OnePiece at Shopee: How LLM-style reasoning enters a ranking system

Jan 18, 2024 3 min read

Introduction

When hearing “LLM-style reasoning”, many people immediately think of chatbots. But Shopee’s OnePiece paper shows another direction: bringing context engineering and reasoning ideas into an industrial ranking/recommendation system.

This is quite interesting, because ranking systems have traditionally been viewed as a pipeline of retrieval → ranking → reranking, optimizing CTR, CVR, GMV, or some business metric.

OnePiece asks the question: if LLMs get stronger thanks to context and reasoning, can ranking models learn a part of that mindset?

1. A ranking system is not just model scoring

In e-commerce, ranking is not simply “sorting products from good to bad”.

A ranking system must consider:

  • who the user is;
  • what they just searched for;
  • what they clicked/bought before;
  • what the current context is;
  • which products are potentially a good fit;
  • which business metric is being optimized.

The pipeline is usually a cascade:

Candidate Retrieval → Ranking → Reranking → Final List

Each layer filters out the number of items and increases precision.

2. OnePiece brings context engineering to ranking

According to the paper, OnePiece brings two ideas from LLMs into retrieval/ranking:

  • structured context engineering: enriching the input with interaction history, preferences, and scenario signals;
  • block-wise latent reasoning: allowing the model to have steps to refine representations in a more multi-step manner;
  • progressive multi-task training: using user feedback sequences to supervise the learning process.

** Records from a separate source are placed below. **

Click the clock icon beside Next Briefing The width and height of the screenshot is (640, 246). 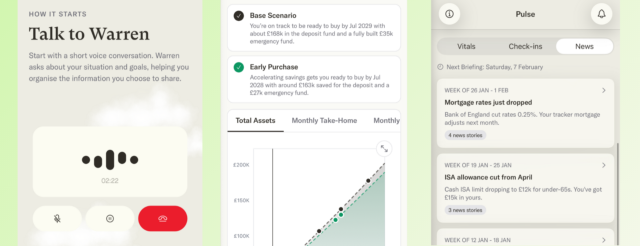click(440, 67)
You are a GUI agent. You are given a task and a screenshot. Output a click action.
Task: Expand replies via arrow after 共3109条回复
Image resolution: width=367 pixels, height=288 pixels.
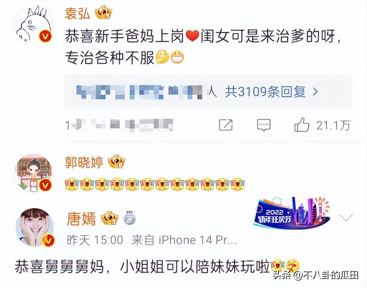316,92
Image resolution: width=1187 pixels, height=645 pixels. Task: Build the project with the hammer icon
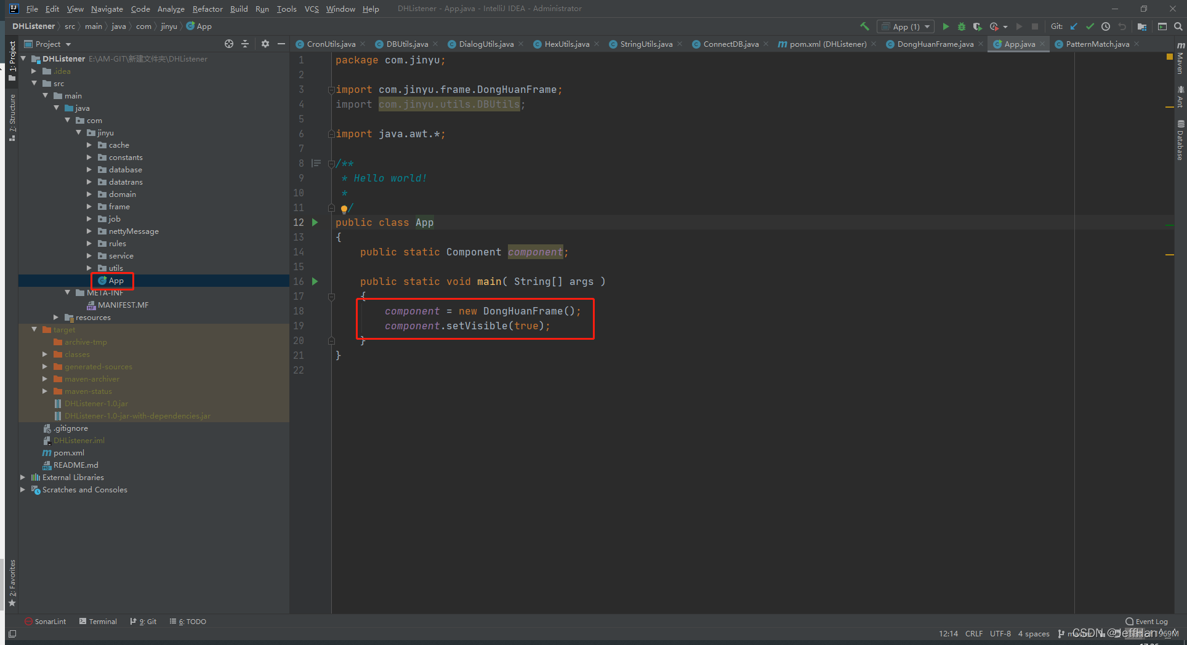[864, 26]
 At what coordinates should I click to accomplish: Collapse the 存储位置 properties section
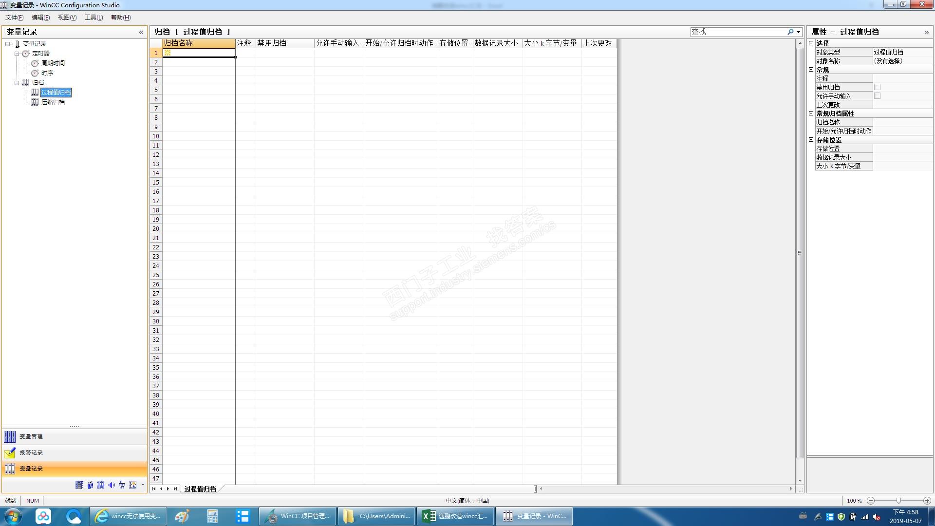tap(811, 140)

Simply put: instead of just feeding raw features into the model, the system tries to “tell the right context” so the model understands the user and the situation better.

3. An easy-to-understand example

Suppose a user searches for “rain jacket”.

If only looking at the query, the system might return raincoats, waterproof jackets, and windbreakers.

But if context is added:

User previously bought trekking gear
Currently in a rainy area
Usually chooses medium-priced products
Recently clicked on outdoor gear

Ranking might prioritize outdoor waterproof products instead of cheap plastic raincoats.

This is the spirit of context engineering: the model doesn’t naturally understand everything if we don’t provide enough structured context.

A CRM also has a ranking problem.

When searching for a customer or lead, results should consider:

  • name/contact match;
  • open deals;
  • latest interaction;
  • priority level;
  • deal value;
  • quote status;
  • follow-up history.

Just keyword matching is not enough. A hot lead must be prioritized over an old, inactive contact, even if the text match is the same.

5. Conclusion

OnePiece is a good example that “LLM thinking” doesn’t just belong in chatbots. Context engineering and reasoning can become a pattern for many other systems, especially search/ranking/recommendation.

The important thing is not to drag LLMs into everything, but to learn the useful parts: providing better context, designing better representations, and evaluating with real metrics.